### ФРАГМЕНТ ТЕКСТА

※

Я чужой в доме Мольера. Я чужд французской литературной традиции. Чужд французской традиции перевода.
А все потому, что перевел рифмованными стихами «Маскарад» Лермонтова, драму, написанную в 1835 году рифмованными стихами. Причем перевел не александринами, то есть не тем стихом, который французская публика могла с грехом пополам узнать и признать, а тем, которым эта пьеса написана, то есть рифмованным вольным ямбом (между прочим, так написан «Амфитрион» Мольера, где чередуются строчки самой разной длины). Мало того что я соблюдал систему стиха — я еще и воссоздавал различные стили, присутствующие в пьесе. Местами она выдержана в романтической эстетике, а другие места, тоже рифмованные, написаны разговорным языком, иной раз даже с элементами просторечия. То есть Лермонтов, следуя за Грибоедовым с его «Горем от ума», подхватил французскую форму (форму мифологических комедий Мольера, таких как «Психея», «Амфитрион») и обошелся с ней по-шекспировски, опираясь в одном и том же тексте на разные стилистические пласты и не оставляя камня на камне от прежнего, традиционного, поэтического языка.
Я предупреждал Васильева, что моя манера перевода явно выпадает из французской традиции и, скорее всего, собьет с толку публику. Он ответил, что это остается полностью на мое усмотрение, а ему нужно только, чтобы главные слова, те, на которых покоится система образов, оказались именно на тех местах, где они стоят в оригинале: ему нужно было, ориентируясь на русский текст, наметить для актеров основные ритмические акценты. И я могу поручиться, что после множества попыток и переделок мой перевод с этой точки зрения оказался совершенно точен. Но это опять-таки абсолютно никого не интересовало. Важно было то, что текст, который произносили актеры, для публики и для них самих был лишен какой бы то ни было исторической основы, ни с чем не связывался. Никто так не делал.
Эффект от моего перевода в сочетании со «странностями» постановки был подобен взрыву.
Добавлю, что осенью, когда схлынула толпа обладателей абонементов в тогдашнюю «Комеди Франсез» — которые, конечно, к такому театру не привыкли, — спектакль возобновили для настоящей публики, и это был триумф. Заодно и мой текст приняли — никто никогда его больше не трепал…
И всё же…
Дело в том, что в доме Мольера я оказался чем-то вроде подкидыша. Я не французский переводчик, я уже об этом говорил. Для меня важно, что, согласно русской традиции, а также немецкой, польской, чешской и множеству других, невозможно отрывать форму от всего остального: нельзя перевести стихотворение, не передав тем или иным способом его форму, потому что форма, по самой своей сути, есть неотъемлемая часть его смысла. Русская литература и, к примеру (пускай и по-другому), немецкая, построены на усвоении не только самих произведений и тематики иноязычных писателей, но и форм, в которых эти писатели работали. Пушкин — опять Пушкин! — использовал все известные ему формы европейской литературы, решительно все, в родную литературу их вводили также такие поэты, как Николай Гнедич и Василий Жуковский.

※

### НАБОР ЗАПИСЕЙ
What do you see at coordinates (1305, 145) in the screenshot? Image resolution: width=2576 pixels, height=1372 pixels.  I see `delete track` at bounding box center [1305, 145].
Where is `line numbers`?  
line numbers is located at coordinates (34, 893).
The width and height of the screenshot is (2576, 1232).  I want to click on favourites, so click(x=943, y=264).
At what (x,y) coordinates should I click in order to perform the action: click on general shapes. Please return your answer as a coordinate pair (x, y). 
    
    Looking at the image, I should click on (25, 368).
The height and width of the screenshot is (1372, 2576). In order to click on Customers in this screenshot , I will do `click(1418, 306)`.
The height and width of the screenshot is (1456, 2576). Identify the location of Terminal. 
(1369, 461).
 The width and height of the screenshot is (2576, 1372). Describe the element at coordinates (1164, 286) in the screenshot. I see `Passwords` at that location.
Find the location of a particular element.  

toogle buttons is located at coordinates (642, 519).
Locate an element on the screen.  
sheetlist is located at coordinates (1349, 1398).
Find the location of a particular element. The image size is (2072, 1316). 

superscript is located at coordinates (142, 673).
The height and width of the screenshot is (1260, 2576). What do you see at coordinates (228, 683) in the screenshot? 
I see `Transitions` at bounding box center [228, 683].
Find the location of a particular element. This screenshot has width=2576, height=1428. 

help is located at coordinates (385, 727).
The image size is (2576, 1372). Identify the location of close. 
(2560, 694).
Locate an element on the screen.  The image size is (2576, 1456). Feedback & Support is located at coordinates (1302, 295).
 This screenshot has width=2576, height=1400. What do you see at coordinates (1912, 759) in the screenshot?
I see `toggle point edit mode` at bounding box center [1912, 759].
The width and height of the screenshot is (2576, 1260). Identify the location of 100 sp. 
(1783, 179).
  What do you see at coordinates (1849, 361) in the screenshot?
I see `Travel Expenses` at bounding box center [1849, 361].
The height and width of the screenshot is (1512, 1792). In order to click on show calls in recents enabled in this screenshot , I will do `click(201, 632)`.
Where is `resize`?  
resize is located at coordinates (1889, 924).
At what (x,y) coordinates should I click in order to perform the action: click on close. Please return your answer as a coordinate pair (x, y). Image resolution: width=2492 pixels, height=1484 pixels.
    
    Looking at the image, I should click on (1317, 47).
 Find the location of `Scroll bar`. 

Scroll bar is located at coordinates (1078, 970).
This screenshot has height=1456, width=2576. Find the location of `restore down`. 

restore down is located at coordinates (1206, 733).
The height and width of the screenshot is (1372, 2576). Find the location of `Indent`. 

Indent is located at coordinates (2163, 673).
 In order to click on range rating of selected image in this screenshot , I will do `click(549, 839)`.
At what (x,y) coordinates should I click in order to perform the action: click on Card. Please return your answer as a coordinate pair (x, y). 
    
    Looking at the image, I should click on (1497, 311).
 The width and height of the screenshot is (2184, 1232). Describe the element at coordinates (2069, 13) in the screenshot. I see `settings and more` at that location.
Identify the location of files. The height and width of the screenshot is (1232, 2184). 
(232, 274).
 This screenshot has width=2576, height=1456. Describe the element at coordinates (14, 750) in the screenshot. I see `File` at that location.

※

### ЧТО НУЖНО СДЕЛАТЬ
a - Повторите дословно часть отрывка о переводе «Маскарада», начиная со слов «Я предупреждал Васильева, что» и вплоть до слов «так не делал.».
b - Воспроизведите без изменений только строки из записей, начиная со строки с «coordinates (1302, 295).» и вплоть до строки с «The width and height of the screenshot is (2184, 1232).», включая обе эти строки.

### РЕЗУЛЬТАТЫ ВЫПОЛНЕНИЯ
a -
Я предупреждал Васильева, что моя манера перевода явно выпадает из французской традиции и, скорее всего, собьет с толку публику. Он ответил, что это остается полностью на мое усмотрение, а ему нужно только, чтобы главные слова, те, на которых покоится система образов, оказались именно на тех местах, где они стоят в оригинале: ему нужно было, ориентируясь на русский текст, наметить для актеров основные ритмические акценты. И я могу поручиться, что после множества попыток и переделок мой перевод с этой точки зрения оказался совершенно точен. Но это опять-таки абсолютно никого не интересовало. Важно было то, что текст, который произносили актеры, для публики и для них самих был лишен какой бы то ни было исторической основы, ни с чем не связывался. Никто так не делал.

b -
Locate an element on the screen.  The image size is (2576, 1456). Feedback & Support is located at coordinates (1302, 295).
 This screenshot has width=2576, height=1400. What do you see at coordinates (1912, 759) in the screenshot?
I see `toggle point edit mode` at bounding box center [1912, 759].
The width and height of the screenshot is (2576, 1260). Identify the location of 100 sp. 
(1783, 179).
  What do you see at coordinates (1849, 361) in the screenshot?
I see `Travel Expenses` at bounding box center [1849, 361].
The height and width of the screenshot is (1512, 1792). In order to click on show calls in recents enabled in this screenshot , I will do `click(201, 632)`.
Where is `resize`?  
resize is located at coordinates (1889, 924).
At what (x,y) coordinates should I click in order to perform the action: click on close. Please return your answer as a coordinate pair (x, y). Image resolution: width=2492 pixels, height=1484 pixels.
    
    Looking at the image, I should click on (1317, 47).
 Find the location of `Scroll bar`. 

Scroll bar is located at coordinates (1078, 970).
This screenshot has height=1456, width=2576. Find the location of `restore down`. 

restore down is located at coordinates (1206, 733).
The height and width of the screenshot is (1372, 2576). Find the location of `Indent`. 

Indent is located at coordinates (2163, 673).
 In order to click on range rating of selected image in this screenshot , I will do `click(549, 839)`.
At what (x,y) coordinates should I click in order to perform the action: click on Card. Please return your answer as a coordinate pair (x, y). 
    
    Looking at the image, I should click on (1497, 311).
 The width and height of the screenshot is (2184, 1232). Describe the element at coordinates (2069, 13) in the screenshot. I see `settings and more` at that location.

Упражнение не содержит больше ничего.